The latest announcement by Islamic State in Egypt about the specific targeting of Copts, the continuing attacks against them in Sinai which have emptied the peninsula of Copts, the subsequent bombing of the ″Botroseya″ Church of St. Peter and St. Paul in Cairo in December 2016, the Palm Sunday bombings and the savage bus attack on 26 May 2017 have all happened in a domestic and regional context which is fundamentally different from that which existed during the violence of the 1980s.

The Islamic State in Egypt draws upon ideological references from both Iraq and Syria which have inspired it, but the background to it is quite different from Jamaat al-Islamiyya (the ″Islamic Group″) at the time of the incidents known as Ain Shams I and Ain Shams II. Nonetheless, the motives behind the targeting of Copts appear to be the same, even though they may differ outwardly.

At a time when Islamic State′s influence is being confined to a few parts of Sinai and while it realises that its ambition to expand into the Nile Valley is not practicable, its targeting of Copts cannot be understood either in the context of Islamic juridical texts calling Copts infidels or in political arguments founded on the Church′s position vis-a-vis the regime.

Rather, it is a means to hurt and embarrass the state and to portray the regime as one which is incapable of protecting its own citizens or even its own supporters. It is also a show of power and a reminder to society at large of the ability of Islamic State to cause harm, or at least to terrify its citizens without necessarily inviting their animosity.

Despite these bloody horrors, the consequences of such attacks pose less of a threat to inter-communal relationships in Egypt than the civil violence which is perpetrated against Copts via sectarian spats, be they over the construction of churches, religious conversion or personal relationships.

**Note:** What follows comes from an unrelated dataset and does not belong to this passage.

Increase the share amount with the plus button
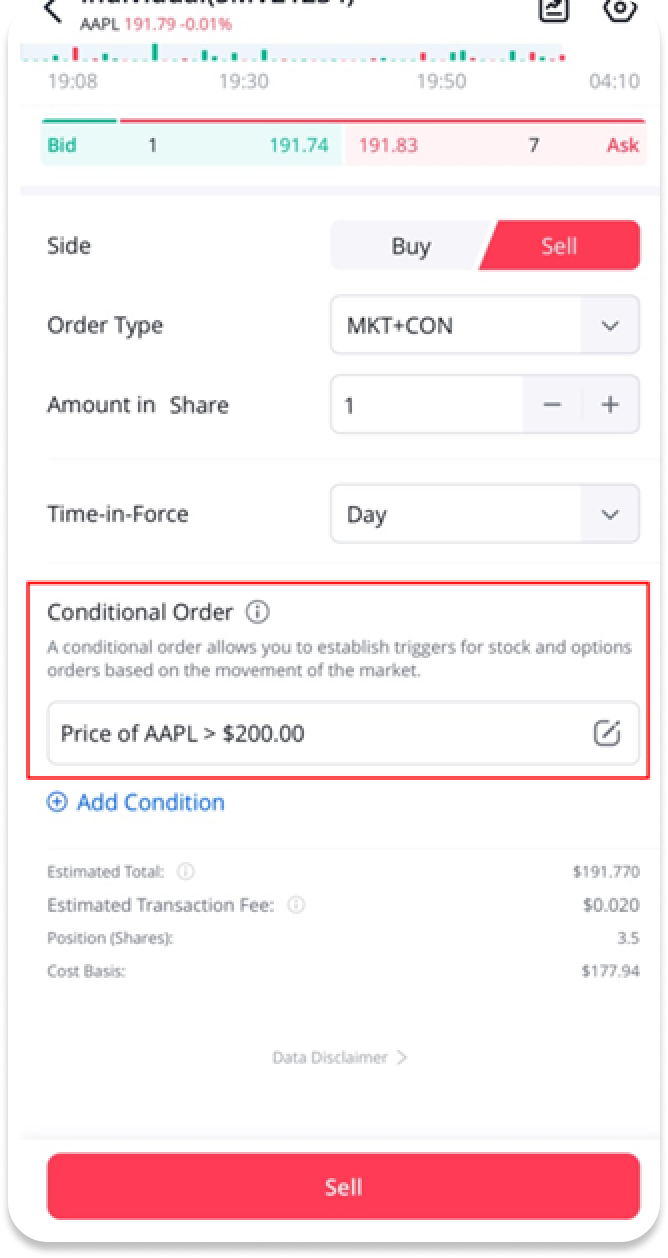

The Egyptian state may not be directly responsible for these and other issues, but neither does it make any serious efforts to resolve them or address their roots. 

Shady Lewis Botros

© Qantara.de 2017

Translated from the Arabic by Chris Somes-Charlton

Shady Lewis Botros is an Egyptian writer and psychologist based in London. He is interested in analysing the psychological structure of political discourse in the Arab world.